Show that if the partial derivatives of $f: U \rightarrow \mathbb{R}$, for $U \subset \mathbb{R}^m$ open and connected, are zero, then $f$ is constant

Question

I've been self studying real analysis lately and was trying to solve the following problem from my textbook:

Show that if the partial derivatives of $f:U \rightarrow \mathbb{R}$, for $U \subset \mathbb{R}^m$ open and connected, are zero, then $f$ is constant.

My approach was as follows: If I could prove that $f$ is differentiable just by knowing that its partial derivatives vanish everywhere, then I would be able to prove that $f$ is constant by applying the MVT and using the fact that $U$ is connected and open (hence, poligonally path-connected). To be fair, I wasn't even sure if that was true. I knew that simply having partial derivatives everywhere wasn't enough to guarantee differentiability, but I suspected that the additional condition on the partial derivatives being zero would give us differentiability, so that's what I aimed to prove. I think I managed to give a valid proof, but I was wondering whether someone here could double check it for me.

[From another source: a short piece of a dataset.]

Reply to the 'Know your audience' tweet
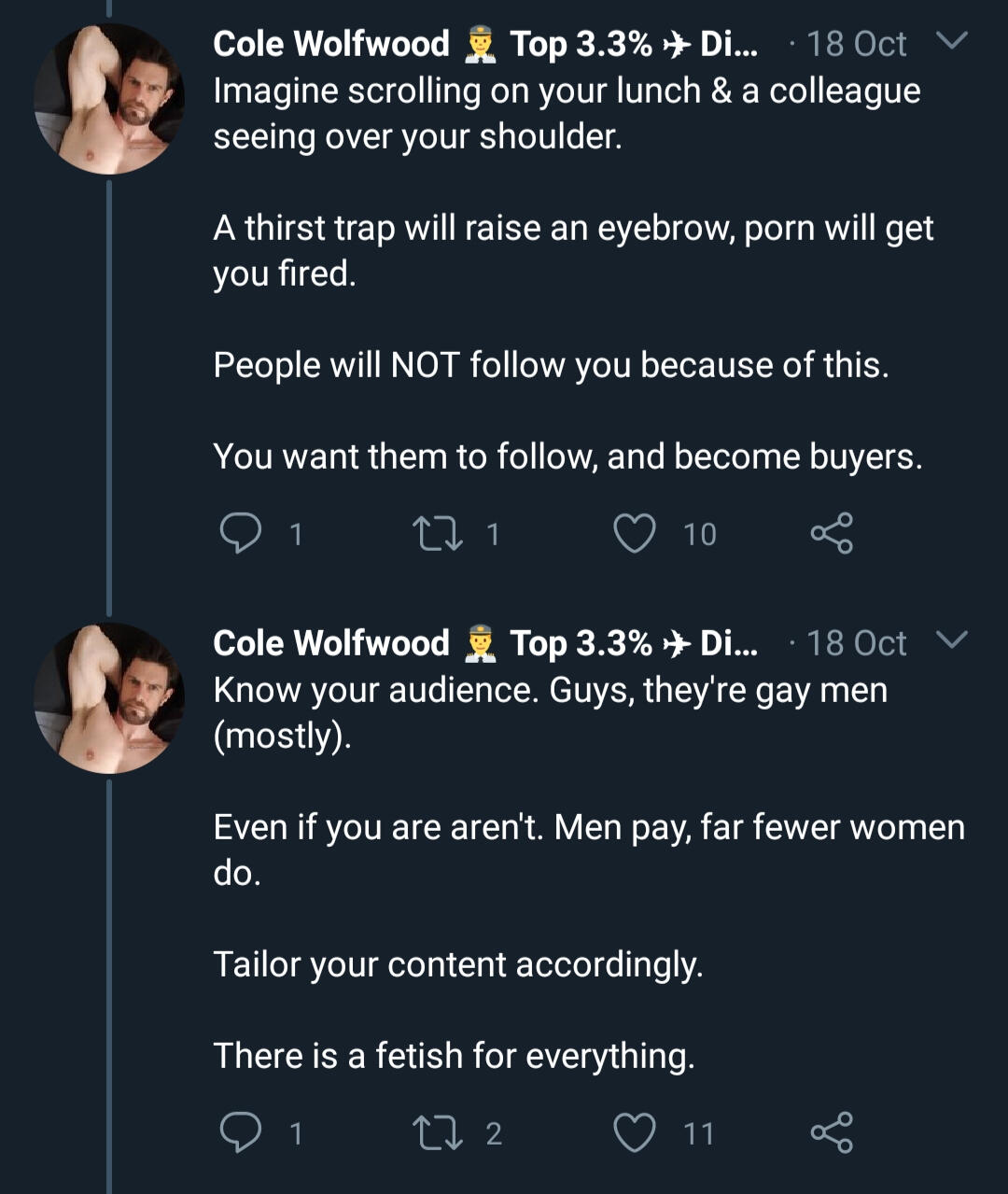This screenshot has width=1008, height=1194. pyautogui.click(x=240, y=1132)
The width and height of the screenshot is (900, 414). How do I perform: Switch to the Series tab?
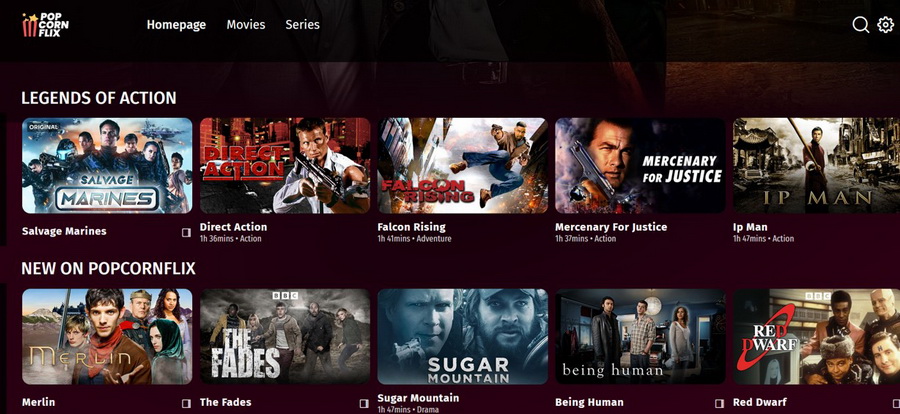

The math started to get a bit messy…
My proof goes as follows:

Since each $\partial f/ \partial x_i=0$, in order to show that $f$ is differentiable, it suffices to prove that, for any $a \in U$, we have
$$\lim_{v \rightarrow 0}\frac{f(a+v)-f(a)}{|v|}=0.$$
To this end, let $v=(\alpha_1, \dots, \alpha_m) \in U$ be such that $a+v \in U$, and then notice that

$\displaystyle \begin{align} \frac{f(a+v)-f(a)}{|v|} & = \frac{1}{|v|} \left[\sum_{j=1}^{m-1} |\alpha_j e_j| \cdot \frac{f\left(a+\sum_{i=j}^m \alpha_i e_i \right)-f\left(a+\sum_{i=j+1}^m \alpha_i e_i \right)}{|\alpha_j e_j|} +|\alpha_m e_m| \cdot \frac{f\left(a+\alpha_m e_m \right)-f\left(a\right)}{|\alpha_m e_m|} \right] \\ &= \sum_{j=1}^{m-1} \frac{|\alpha_j|}{|v|} \frac{f\left(a+\sum_{i=j}^m \alpha_i e_i \right)-f\left(a+\sum_{i=j+1}^m \alpha_i e_i \right)}{|\alpha_j|} +\frac{|\alpha_m|}{|v|} \frac{f\left(a+\alpha_m e_m \right)-f\left(a\right)}{|\alpha_m|}. \end{align} \tag*{}$

Since all norms are equivalent in $\mathbb{R}^m$, we may consider $|v| := \max_{1 \leq k \leq m} \{|\alpha_k|\}$. Therefore,
$$\frac{|\alpha_i|}{|v|}=\frac{|\alpha_i|}{\max_{1 \leq k \leq m} \{|\alpha_k|\}}\leq \frac{|\alpha_i|}{|\alpha_i|}=1.$$
Hence, $\frac{|\alpha_i|}{|v|}$ is bounded as $v \rightarrow 0$ for each $i=1, \dots, m$. This, along with the observation that $v \rightarrow 0 \implies \alpha_i \rightarrow 0$, gives us

$\displaystyle \begin{align} \lim_{v \rightarrow 0} \frac{f(a+v)-f(a)}{|v|} & \leq \lim_{v \rightarrow 0} \left[\sum_{j=1}^{m-1} \frac{f\left(a+\sum_{i=j}^m \alpha_i e_i \right)-f\left(a+\sum_{i=j+1}^m \alpha_i e_i \right)}{|\alpha_j|} + \frac{f\left(a+\alpha_m e_m \right)-f\left(a\right)}{|\alpha_m|}\right] \\ & = \sum_{j=1}^{m-1} \frac{\partial f}{\partial x_j} \left(a+ \sum_{i=j}^{m} \alpha_j e_j\right)+ \frac{\partial f}{\partial x_m}(a) \\ & = 0 \end{align} \tag*{}$

since the partial derivatives of $f$ vanish everywhere. Thus, $$\lim_{v \rightarrow 0} \frac{f(a+v)-f(a)}{|v|}=0$$ for every $a \in U$. Equivalently, $f$ is differentiable, which guarantees that its differential is zero, so $f$ is constant.

Answer 1

All the partials exist and vanish; i.e they are clearly continuous. This implies $f$ is $C^1$. You can definitely use the mean-value inequality to show immediately that $f$ is constant on every ball (or more generally convex set, or even on a star-shaped open set). To go from here to a general connected set, you use a basic topological fact: a locally constant function on a connected topological space is constant.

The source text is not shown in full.